[SUPPLIED RECORDS]
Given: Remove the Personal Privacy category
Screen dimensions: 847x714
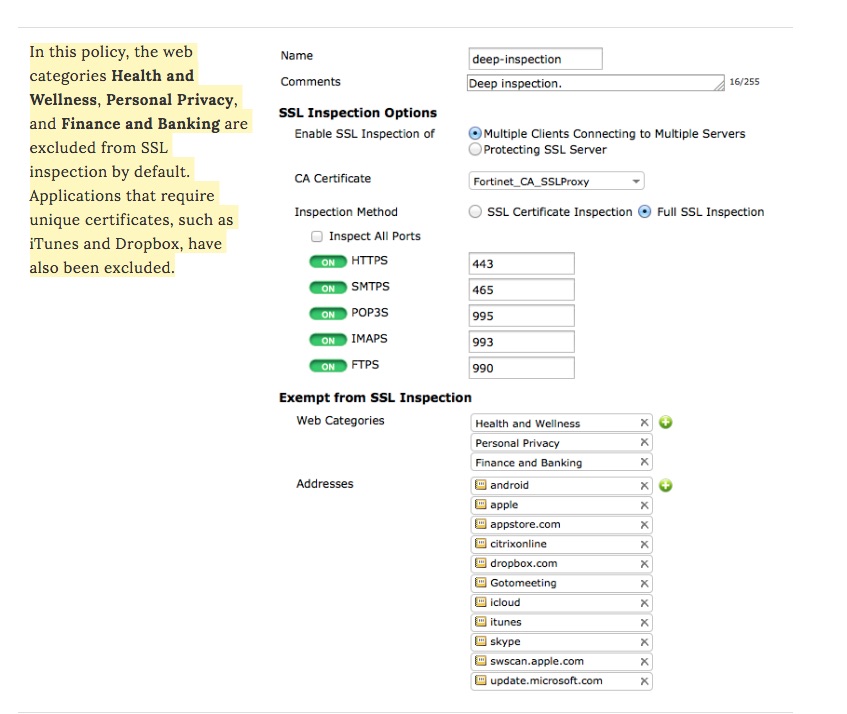Looking at the screenshot, I should tap(645, 442).
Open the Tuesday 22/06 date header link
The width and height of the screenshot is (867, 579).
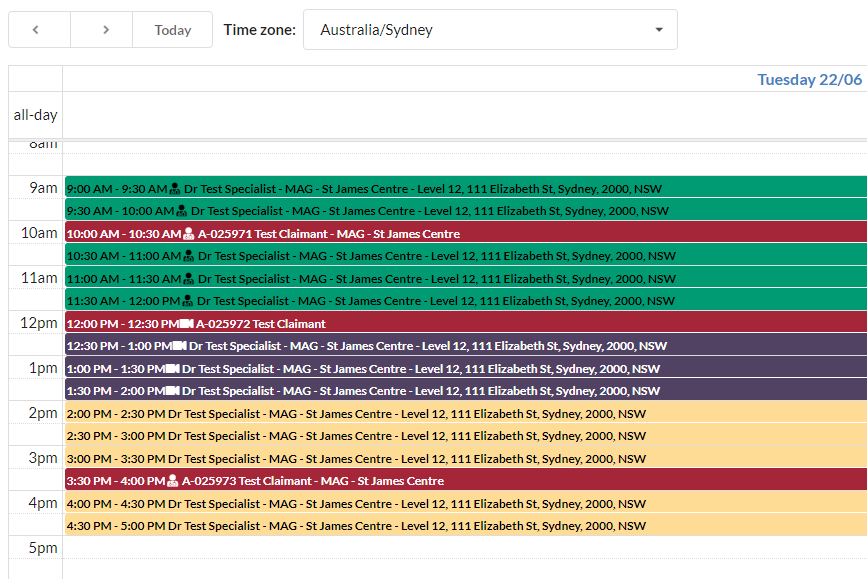809,80
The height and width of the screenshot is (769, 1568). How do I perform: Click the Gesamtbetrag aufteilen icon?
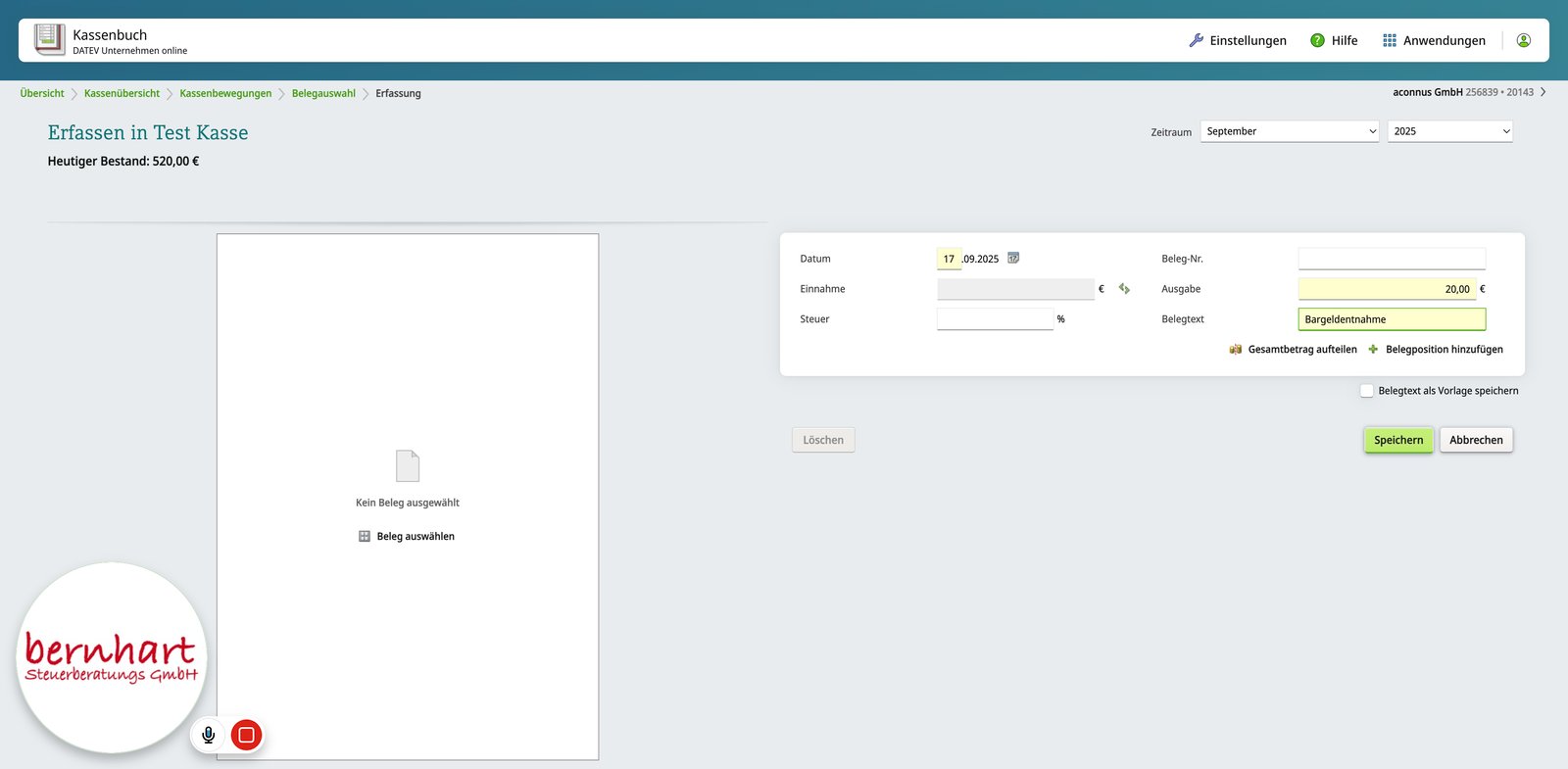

[ACTION ITEM] Now reproduce all of the entries precisely, with no pictures in the copy.

[RESPONSE TO THE TASK]
Given: Remove the Personal Privacy category
Screen dimensions: 847x714
Looking at the screenshot, I should tap(645, 442).
Open the Tuesday 22/06 date header link
The width and height of the screenshot is (867, 579).
809,80
The height and width of the screenshot is (769, 1568). How do I perform: Click the Gesamtbetrag aufteilen icon?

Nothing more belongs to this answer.